You are viewing a plain text version of this content. The canonical link for it is here.
Posted to issues@hbase.apache.org by "Wellington Chevreuil (Jira)" <ji...@apache.org> on 2021/05/06 10:20:00 UTC
[jira] [Commented] (HBASE-25857) HBase bulk import fails with exitCode -100

    [ https://issues.apache.org/jira/browse/HBASE-25857?page=com.atlassian.jira.plugin.system.issuetabpanels:comment-tabpanel&focusedCommentId=17340132#comment-17340132 ] 

Wellington Chevreuil commented on HBASE-25857:
----------------------------------------------

Please use HBase Dev List <de...@hbase.apache.org> for such discussions. Jira should be used solely for bug reporting or new features/enhancements efforts.
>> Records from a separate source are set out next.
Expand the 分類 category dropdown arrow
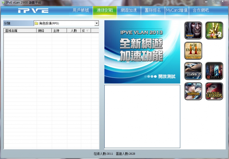 (x=96, y=23)
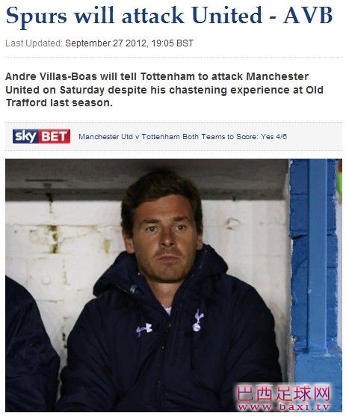Screen dimensions: 346x416
Task: Open the photo of the manager in dugout
Action: pyautogui.click(x=173, y=285)
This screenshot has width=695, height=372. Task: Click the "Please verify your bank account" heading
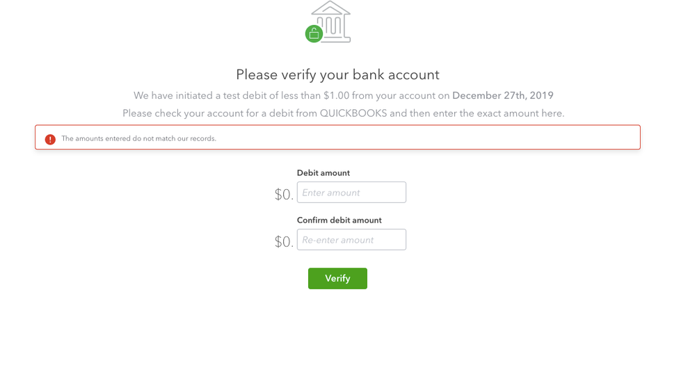tap(337, 74)
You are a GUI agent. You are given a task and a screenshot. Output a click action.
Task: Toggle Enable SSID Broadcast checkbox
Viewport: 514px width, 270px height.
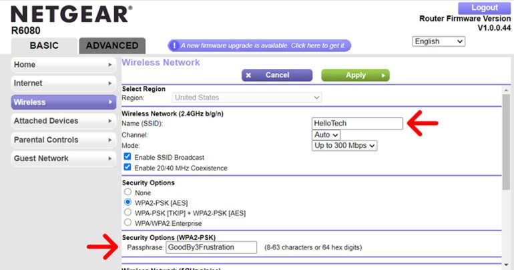127,156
This one has not identified a particular hbase bug, it's more of a user issue, apparently with yarn.

> HBase bulk import fails with exitCode -100
> ------------------------------------------
>
>                 Key: HBASE-25857
>                 URL: https://issues.apache.org/jira/browse/HBASE-25857
>             Project: HBase
>          Issue Type: Bug
>    Affects Versions: 2.2.5
>            Reporter: ZFabrik
>            Priority: Major
>
> I want to import the data from an HBase 1.0 cluster to our new HBase 2.2.5 cluster.
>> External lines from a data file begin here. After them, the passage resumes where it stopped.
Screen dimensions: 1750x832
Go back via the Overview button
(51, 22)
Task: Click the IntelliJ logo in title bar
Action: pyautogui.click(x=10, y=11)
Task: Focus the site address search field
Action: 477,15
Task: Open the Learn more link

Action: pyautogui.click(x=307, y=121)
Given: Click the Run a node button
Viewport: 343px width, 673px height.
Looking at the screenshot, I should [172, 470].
> Our setup is as follows:
>  * 6 data nodes with 250GB disc space each
>  * total DFS capacity (as reported by Hadoop): 1.46 TB
>  * one additional node running namenode, hmaster, resource manager
> The data I'm trying to import was created by HBase export on the 1.0 HBase cluster and take 14.9 GB in HDFS (due to `hdfs dfs -du -h`)
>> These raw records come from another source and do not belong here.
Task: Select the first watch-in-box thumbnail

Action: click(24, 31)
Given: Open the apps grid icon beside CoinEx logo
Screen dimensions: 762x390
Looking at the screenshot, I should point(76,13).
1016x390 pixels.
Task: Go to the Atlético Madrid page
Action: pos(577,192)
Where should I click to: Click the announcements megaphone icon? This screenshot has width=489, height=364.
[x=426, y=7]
> The import uses bulk-output with `hasLargeResult=true:`
> {noformat}
> > hdfs dfs -du -h /
> 2.6 G /TMP_IMPORT
> ...
> > yarn jar $HBASE_HOME/lib/hbase-mapreduce-2.2.5.jar import \
>          -Dmapreduce.map.speculative=false \
>          -Dmapreduce.reduce.speculative=false \
>          -Dimport.bulk.output=/HFILES \
>          -Dimport.bulk.hasLargeResult=true \
>          my_table /TMP_IMPORT
> {noformat}
>  
>  Approximately 3 hours later the import fails with this error messages:
> {noformat}
> Error: org.apache.hadoop.mapreduce.task.reduce.Shuffle$ShuffleError: error in shuffle in OnDiskMerger - Thread to merge on-disk map-outputs
>         at org.apache.hadoop.mapreduce.task.reduce.Shuffle.run(Shuffle.java:134)
>         at org.apache.hadoop.mapred.ReduceTask.run(ReduceTask.java:376)
>         at org.apache.hadoop.mapred.YarnChild$2.run(YarnChild.java:175)
>         at java.security.AccessController.doPrivileged(Native Method)
>         at javax.security.auth.Subject.doAs(Subject.java:422)
>         at org.apache.hadoop.security.UserGroupInformation.doAs(UserGroupInformation.java:1844)
>         at org.apache.hadoop.mapred.YarnChild.main(YarnChild.java:169)
> Caused by: org.apache.hadoop.util.DiskChecker$DiskErrorException: Could not find any valid local directory for opt/seritrack/tt/nosql/data/yarn/usercache/seritrack/appcache/application_1620201940366_0003/output/attempt_1620201940366_0003_r_000000_1/map_40.out
>         at org.apache.hadoop.fs.LocalDirAllocator$AllocatorPerContext.getLocalPathForWrite(LocalDirAllocator.java:446)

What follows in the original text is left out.